Kathryn Gaffney heard the awful news through Facebook. Her former high school buddy, Leon Shambroom, a popular musician and DJ, had been overcome by smoke inhalation in a July house fire in south Minneapolis. Asleep on the second floor, he was not burned, but suffered severe brain injury because of smoke inhalation and carbon monoxide poisoning.

"I was angry that it happened to Leon," Gaffney said. "Everybody loves him so much."

Gaffney also heard that Shambroom spent several weeks at Hennepin County Medical Center before being transported to Bethesda Hospital in St. Paul for more specialized care. On Dec. 3, Gaffney was on duty at Augustana Health Care Center in Minneapolis, where she is a trained medication assistant, when she heard nurses moving a new patient onto her floor -- Leon Shambroom.

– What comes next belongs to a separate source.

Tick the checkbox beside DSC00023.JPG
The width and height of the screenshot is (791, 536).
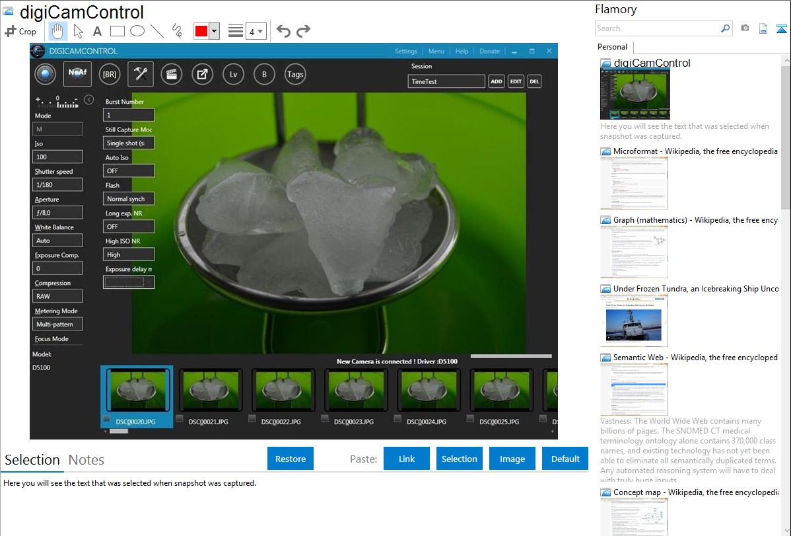325,419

"I freaked," she said. "I ran over to his mom and said, 'I know Leon, from high school.'"

Once friends, they are bonded again, but in a vastly different way.

"I give him his medicine, get him dressed, feed him breakfast," Gaffney, 27, said of the 24-year-old Shambroom, who is responsive to voices and music but can't talk or walk. She helps fasten and unfasten his arm and leg splints, too, to help treat dystonia, a muscle disorder. Even when she's assigned to other patients on the floor, "I'll stop by his room and help out," said Gaffney, who is working toward a nursing degree at MCTC. "I think he knows who I am."

Gaffney's presence is tremendous comfort to Shambroom's parents, Paul Shambroom, a well-known Twin Cities photographer, and Joan Rothfuss, a freelance art curator and writer.

"The universe," Joan said, "is taking care of Leon."

Gaffney was a junior at Southwest High School in Minneapolis in 2000 when Shambroom was a freshman. They became fast friends, playing together in concert band (he was first-chair trumpet, she was tenor saxophone), and studying Japanese.

"He was a little nerdy, but he got along with everybody," Gaffney said. "He was outgoing, kind, fun. He'd practice his DDR [Dance Dance Revolution] moves in the band room," she said, "just to get us to laugh."

The two lost touch after she graduated in 2002, until "the whole big Facebook thing" reconnected them. After high school, Shambroom worked in food delivery while pursuing a degree in urban studies from the University of Minnesota. He also drove a metro bus. Seeking adventure, he moved to Oakland in 2009 with a friend. After nine months, he moved back to the Twin Cities to continue his budding techno-music career. He'd been living in the house with four other people for just two weeks when the fire struck.

It started on the first-floor porch, possibly because of a cigarette on a sofa, Joan said. Only one other roommate was home at the time and escaped safely through a window. Leon's parents got the horrible call five hours later.

"The first week was really, really tense," Joan said, as they waited to learn whether his brain would swell. There were CAT scans and MRIs and machines sucking black soot out of his formerly healthy lungs.

It may be two or three years before they will know the full extent of Leon's injuries. So they live "a new normal," as they call it, celebrating every positive sign. His lungs are now fine. He eats food fed to him on a spoon. He laughed at a joke two weeks after the fire.

"There's a lot of room for hope," Paul said.

Joan agrees. "Doctors tell us it's like the stock market," she said. "Historically, it's an upward trend."

They come to Augustana every day, often tag-teaming. Joan brings her work and finds a quiet spot to plug in her computer. Paul brings work-related materials to read.

"His parents are amazing," Gaffney said. "They make him homemade smoothies and soups with just the right consistency. They've arranged their lives around Leon's care, professionally and personally."

Leon's room is cheery and colorful, with Tibetan prayer flags above his bed, and Simpsons characters on the shelf. "Very Leon," Gaffney said.

Friends drop by to dance and play music, Joan said. "They're very loyal." She pauses. "It's hard for them at this age."

One friend is a constant. "I get along really well with him," said Gaffney, who works three days a week and every other weekend. She's been Employee of the Month twice.

Gaffney grew up in Minneapolis, the youngest of three sisters. Soft-spoken and nervous about getting too much attention, she has long brown hair pulled back from her face and big, blue eyes. "I don't believe it's a coincidence," she said of Shambroom being in her care. "I believe it's God."

A devout Christian, she prays for him every day. "It's so hard to know what to pray for," she says. "I pray for whatever is best for Leon and his family."

In a recent psychology class, she learned that people in Shambroom's situation are comforted by family and friends from their past. "It helps them remember their identity," she said. "I heard that and it kind of clicked."

Caring for Leon, she said, "is reshaping the way I feel about caring for people. Wow, this is how everyone should be treated, like you were friends in high school."